Pointing records for text and elements:
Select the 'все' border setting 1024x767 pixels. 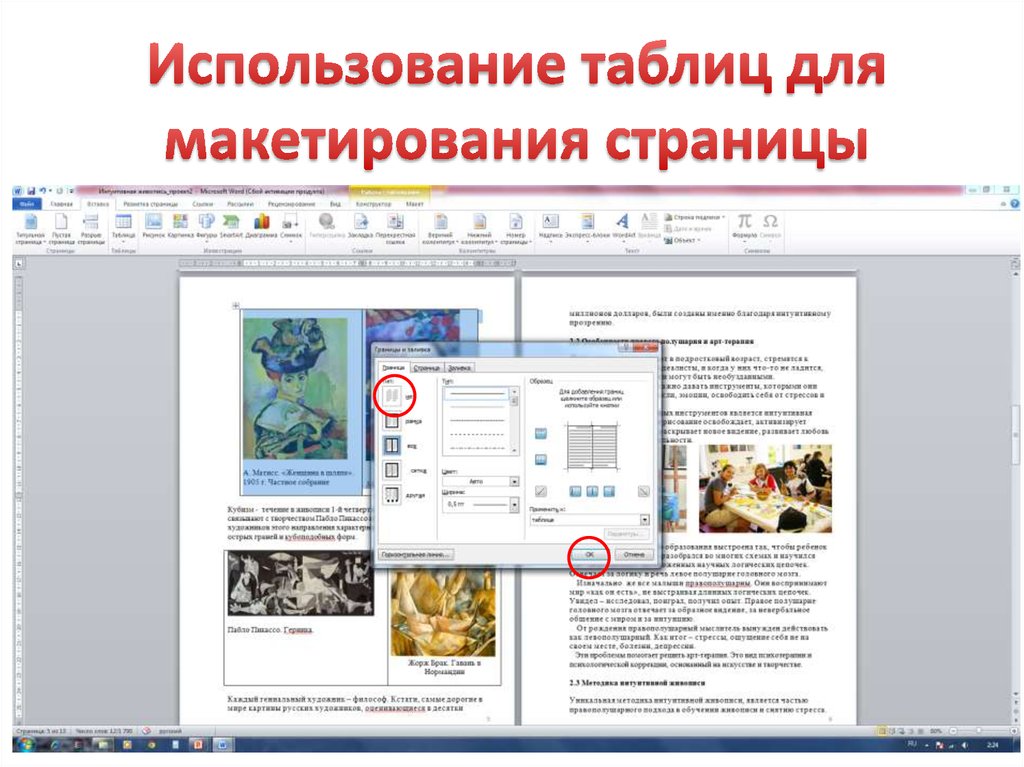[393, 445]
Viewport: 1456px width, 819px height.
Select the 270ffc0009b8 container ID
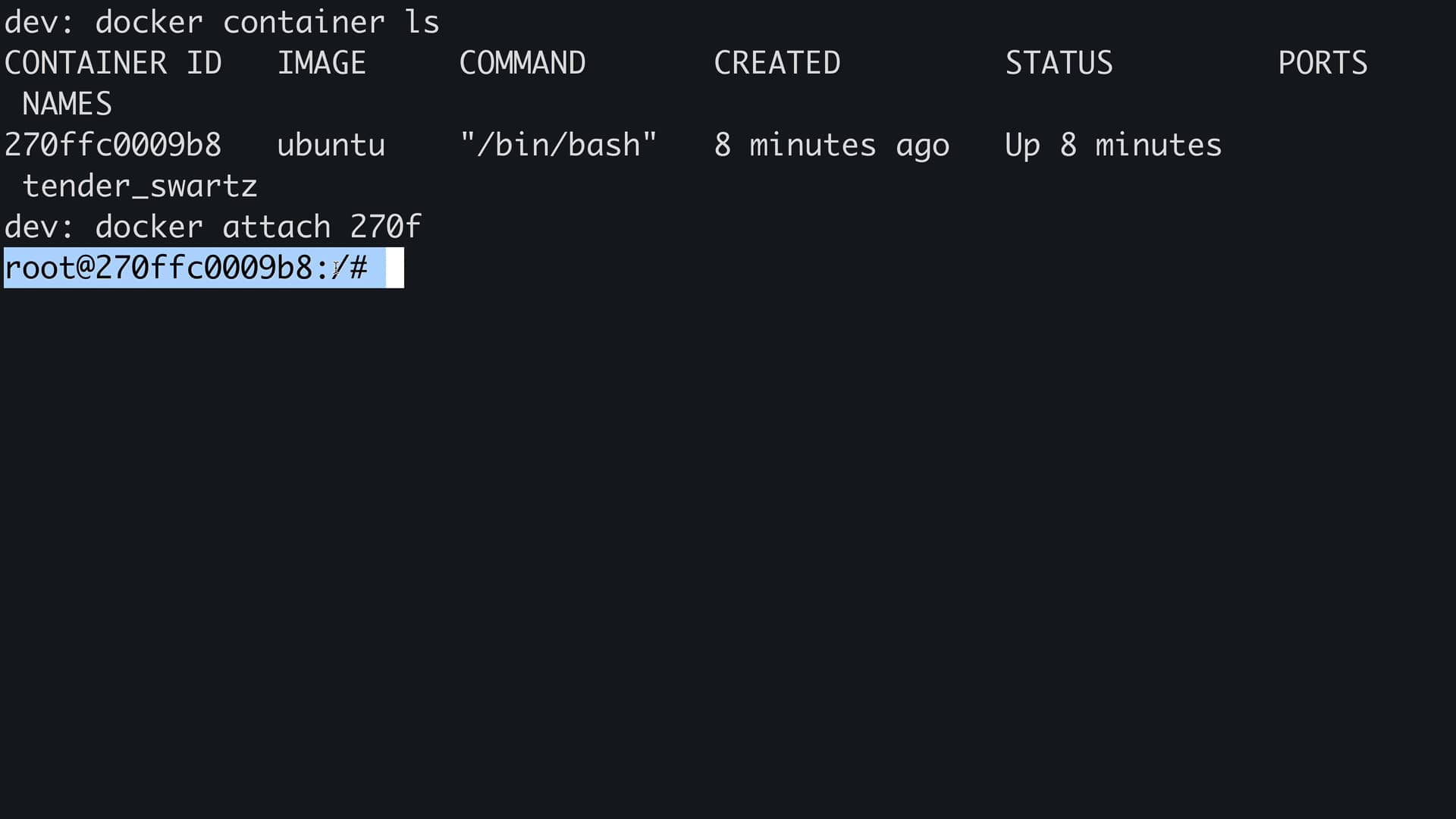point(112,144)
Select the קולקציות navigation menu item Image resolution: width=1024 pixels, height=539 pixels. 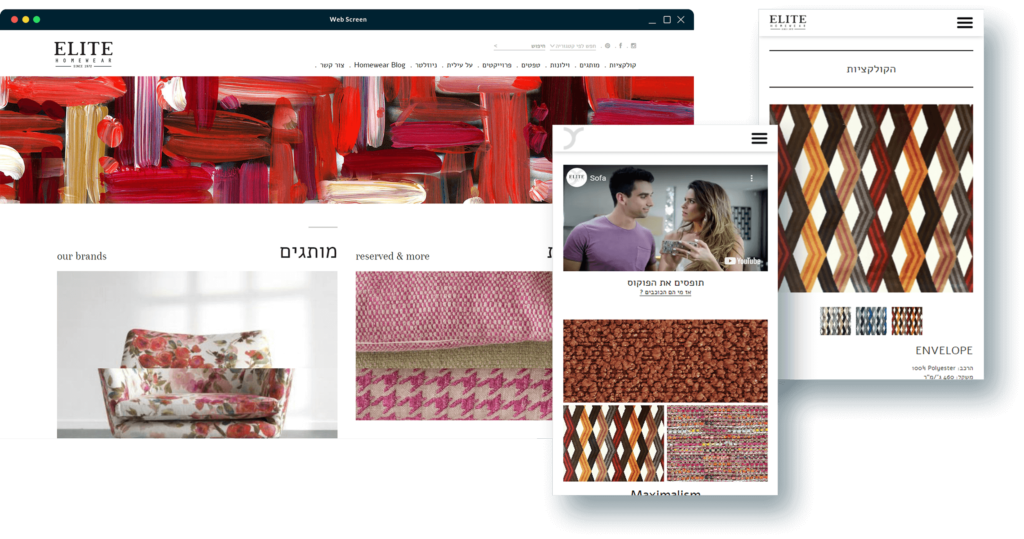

§ THE PROBLEM: Starting at the item line containing "Viewport: 1456px width, 819px height." and ending at the final item, switch "Viewport" to "Display area" and rewrite those lines with everything else unchanged, leaving the pictures out.

§ WRITTEN SOLUTION:
Display area: 1456px width, 819px height.
Select the 270ffc0009b8 container ID
point(112,144)
Select the קולקציות navigation menu item Image resolution: width=1024 pixels, height=539 pixels. 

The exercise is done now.